── INPUT ──
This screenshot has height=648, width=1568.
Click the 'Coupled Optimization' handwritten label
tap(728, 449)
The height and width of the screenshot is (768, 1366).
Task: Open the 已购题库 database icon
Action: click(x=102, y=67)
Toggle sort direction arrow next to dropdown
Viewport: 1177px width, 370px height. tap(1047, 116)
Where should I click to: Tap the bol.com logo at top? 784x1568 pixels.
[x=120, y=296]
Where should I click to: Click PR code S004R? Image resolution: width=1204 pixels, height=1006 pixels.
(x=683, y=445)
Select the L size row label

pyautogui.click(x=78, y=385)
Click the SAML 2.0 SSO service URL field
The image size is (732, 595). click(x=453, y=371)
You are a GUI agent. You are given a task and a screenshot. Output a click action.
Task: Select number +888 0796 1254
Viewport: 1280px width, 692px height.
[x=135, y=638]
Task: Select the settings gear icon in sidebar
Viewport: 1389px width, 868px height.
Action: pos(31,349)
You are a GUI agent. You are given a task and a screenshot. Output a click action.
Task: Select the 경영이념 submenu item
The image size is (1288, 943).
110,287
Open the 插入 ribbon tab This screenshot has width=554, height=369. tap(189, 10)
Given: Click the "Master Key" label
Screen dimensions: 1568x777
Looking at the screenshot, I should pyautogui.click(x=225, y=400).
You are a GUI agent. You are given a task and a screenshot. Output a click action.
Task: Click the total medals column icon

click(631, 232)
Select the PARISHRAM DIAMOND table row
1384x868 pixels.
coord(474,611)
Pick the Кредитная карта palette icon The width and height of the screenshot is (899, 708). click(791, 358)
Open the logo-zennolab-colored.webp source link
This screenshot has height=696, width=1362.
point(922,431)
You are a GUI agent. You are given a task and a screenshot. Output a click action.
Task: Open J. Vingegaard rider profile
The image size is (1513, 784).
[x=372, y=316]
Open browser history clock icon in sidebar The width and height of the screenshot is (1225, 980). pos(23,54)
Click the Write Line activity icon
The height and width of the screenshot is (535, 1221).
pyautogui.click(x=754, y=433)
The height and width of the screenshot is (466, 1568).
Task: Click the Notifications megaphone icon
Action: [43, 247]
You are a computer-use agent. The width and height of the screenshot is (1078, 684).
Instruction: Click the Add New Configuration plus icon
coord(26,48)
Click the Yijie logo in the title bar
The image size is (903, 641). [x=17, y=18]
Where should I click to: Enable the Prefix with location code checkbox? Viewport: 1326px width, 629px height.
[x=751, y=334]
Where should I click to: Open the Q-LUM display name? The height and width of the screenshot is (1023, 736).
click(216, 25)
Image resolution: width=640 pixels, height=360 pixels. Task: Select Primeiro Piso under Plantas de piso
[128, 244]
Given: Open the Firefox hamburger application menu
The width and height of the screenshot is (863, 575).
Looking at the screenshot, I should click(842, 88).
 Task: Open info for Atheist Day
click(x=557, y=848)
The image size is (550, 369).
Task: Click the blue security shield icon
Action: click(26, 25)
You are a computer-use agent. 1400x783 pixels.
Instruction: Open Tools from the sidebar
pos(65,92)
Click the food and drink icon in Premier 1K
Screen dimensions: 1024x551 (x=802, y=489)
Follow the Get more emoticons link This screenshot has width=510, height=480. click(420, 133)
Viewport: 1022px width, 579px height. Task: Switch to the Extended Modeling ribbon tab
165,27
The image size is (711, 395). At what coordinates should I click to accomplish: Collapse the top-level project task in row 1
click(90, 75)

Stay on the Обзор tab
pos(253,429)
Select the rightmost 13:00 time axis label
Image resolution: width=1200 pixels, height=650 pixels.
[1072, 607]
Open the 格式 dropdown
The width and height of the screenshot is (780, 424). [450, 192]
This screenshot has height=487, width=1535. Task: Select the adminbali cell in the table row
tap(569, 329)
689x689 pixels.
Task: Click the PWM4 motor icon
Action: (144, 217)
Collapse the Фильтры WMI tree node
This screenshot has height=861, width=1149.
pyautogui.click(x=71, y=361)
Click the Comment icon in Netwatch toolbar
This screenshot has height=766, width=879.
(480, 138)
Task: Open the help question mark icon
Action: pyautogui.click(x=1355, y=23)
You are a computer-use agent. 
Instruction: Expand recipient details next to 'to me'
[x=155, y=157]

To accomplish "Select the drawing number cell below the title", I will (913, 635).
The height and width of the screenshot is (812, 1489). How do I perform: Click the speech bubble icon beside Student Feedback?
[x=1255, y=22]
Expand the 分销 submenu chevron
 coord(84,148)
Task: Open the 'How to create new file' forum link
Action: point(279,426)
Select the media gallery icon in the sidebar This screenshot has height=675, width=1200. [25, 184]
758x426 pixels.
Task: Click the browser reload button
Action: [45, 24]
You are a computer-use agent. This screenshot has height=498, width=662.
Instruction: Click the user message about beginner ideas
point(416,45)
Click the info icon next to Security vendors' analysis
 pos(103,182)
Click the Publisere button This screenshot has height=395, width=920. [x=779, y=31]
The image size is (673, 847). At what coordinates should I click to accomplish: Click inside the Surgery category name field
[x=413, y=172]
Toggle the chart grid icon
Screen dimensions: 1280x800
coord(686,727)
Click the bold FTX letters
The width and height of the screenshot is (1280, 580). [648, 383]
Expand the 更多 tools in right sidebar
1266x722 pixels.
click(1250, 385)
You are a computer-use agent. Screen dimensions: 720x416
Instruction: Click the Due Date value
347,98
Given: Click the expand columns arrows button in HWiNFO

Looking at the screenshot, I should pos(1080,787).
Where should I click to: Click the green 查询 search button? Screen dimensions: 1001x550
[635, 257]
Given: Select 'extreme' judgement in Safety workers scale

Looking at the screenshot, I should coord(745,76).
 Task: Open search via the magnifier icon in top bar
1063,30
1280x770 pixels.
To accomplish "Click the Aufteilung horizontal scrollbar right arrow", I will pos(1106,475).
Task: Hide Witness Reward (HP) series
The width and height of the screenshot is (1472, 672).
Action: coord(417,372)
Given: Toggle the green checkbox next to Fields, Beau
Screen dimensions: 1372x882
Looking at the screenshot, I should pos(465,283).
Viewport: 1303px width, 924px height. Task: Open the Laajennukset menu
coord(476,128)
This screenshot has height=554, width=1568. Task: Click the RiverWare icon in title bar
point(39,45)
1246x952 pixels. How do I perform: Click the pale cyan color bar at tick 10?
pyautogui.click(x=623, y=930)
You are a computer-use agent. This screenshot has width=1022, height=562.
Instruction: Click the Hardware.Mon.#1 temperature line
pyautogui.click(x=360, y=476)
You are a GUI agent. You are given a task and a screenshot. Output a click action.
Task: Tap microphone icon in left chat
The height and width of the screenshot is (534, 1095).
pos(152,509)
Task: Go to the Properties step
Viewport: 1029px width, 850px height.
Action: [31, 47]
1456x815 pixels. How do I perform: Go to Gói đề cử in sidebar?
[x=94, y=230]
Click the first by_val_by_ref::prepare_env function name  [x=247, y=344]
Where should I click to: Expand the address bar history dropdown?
───
Each line from the one with "The height and width of the screenshot is (534, 1095)." through the end of the records above should be written out exactly. No other line should appear.

The height and width of the screenshot is (534, 1095).
pos(152,509)
Task: Go to the Properties step
Viewport: 1029px width, 850px height.
Action: [31, 47]
1456x815 pixels. How do I perform: Go to Gói đề cử in sidebar?
[x=94, y=230]
Click the first by_val_by_ref::prepare_env function name  [x=247, y=344]
Where should I click to: Expand the address bar history dropdown?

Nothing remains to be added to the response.